Not Vulnerable: No intrinsic limit is set on the length of the password.
Thus passwords may be of a length sufficient to defeat attack by exhaustive
Analysis of password file leading to compromise of password
Believed Not Vulnerable: The password file does not store the passwords
themselves but a site and username specific one way encrypted hash of the
password. This means that analysis of the password file at one site does
not compromise the password file of another site with a different realm
identifier. In addition each password is stored as a function of the username
it corresponds to, this provides protection analogous to the UNIX salt, attempts
to obtain the password by exhaustive search must be repeated for each entry
in the password file.
Compromise of one system leading to compromise of other systems
Believed Not Vulnerable: The password file is specific to a particular
realm. Unless the password itself is revealed to the system administration
at a site other sites are not compromised. The system does not require the
password itself to be revealed, even during password entry (although
implementations may do so).
Analysis of password file leading to compromise of security
Vulnerable: The security of this mechanism depends entirely on the
security of the password file. If this is read by a third party then access
is effectively granted even though the password itself is safe.
Communication of Password
Believed Not Vulnerable: There is no requirement for the password
to be communicated by the client to the server at any time. The security
of the system depends on the shared secret which is specific to a particular
site. Thus there is no requirement to communicate the password which can
thus be shared between different sites without the security of one system
being compromised by knowledge accessible to the systems administration of
Communication of Access Data
System Vulnerability: Security of the system is dependent on the shared
secret (key) being communicated between the participants without discovery
by a third party. This security scheme does not protect against this
vulnerability. Although a number of methods have been considered to avoid
this problem it appears that most are reductable to a public key cipher protected
by the Diffie Helleman patent. Thus there would be no advantage over the
implementation of the full S-HTTP proposal in this regard.

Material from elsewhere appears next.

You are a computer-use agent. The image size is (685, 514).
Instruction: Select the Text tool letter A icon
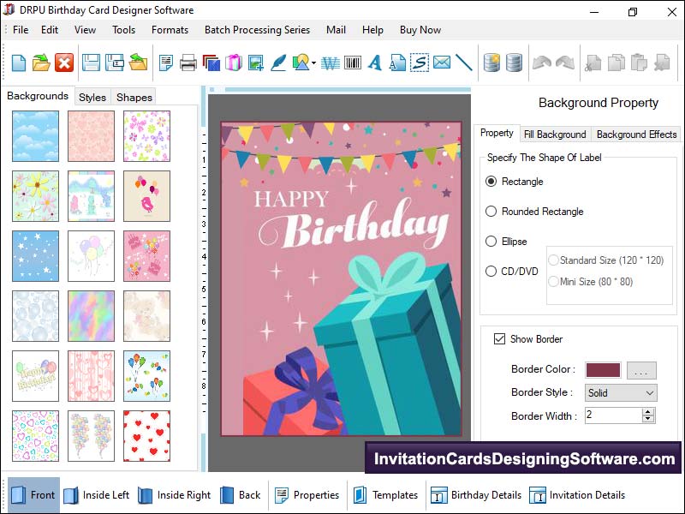tap(374, 63)
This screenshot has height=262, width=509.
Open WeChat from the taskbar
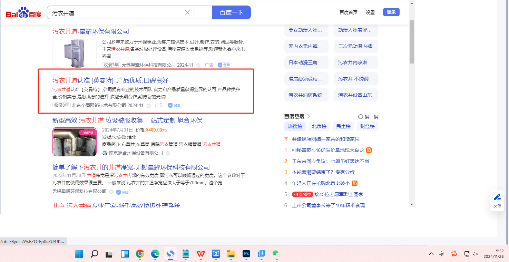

A patent restriction free but ITAR controlled variant of the protocol could
be produced by employing encryption of messages and replies. Such a system
would have to justify its existence as a separate entity from the publick
key extensions proposed in S-HTTP. [Issue Encrypt-Viability]
Implementation of the S-Key scheme would break the idempotence of the HTTP
protocol. In addition problems arise when a client sends multiple requests
to the same server which are processed out of order. Another difficulty is
that the shared secret can only be used a limited number of times. In a session
based protocol such as telnet this is not a problem since logins are infrequent.
In the context of HTTP/1.0 this is a major disadvantage since a user may
perform many hundred operations a day thus requiring key changes on a weekly
or even daily basis.
Concern should also be raised about the applicability of certain hash methods
with the S-Key scheme, if the hash function should contain a strange attractor
to either a fixed point or a cycle of fixed points and attack might be possible.
The mathematical properties of recursive application of hash functions for
very high orders is not known. Such a system should certainly be considered
with caution. [Issue SKEY-Security]
Despite these disadvantages S-Key has a number of uses in conjunction with
hardware identification devices. In addition S-Key would be very suitable
for use in conjunction with session oriented HTTP proposals such as HTTP-ng.
Here the difficulty of having to regenerate a key on a regular basis would
be less of a problem since key challenges would occur much less frequently,
once per session rather than once per operation. [Issue SKEY-Reuse]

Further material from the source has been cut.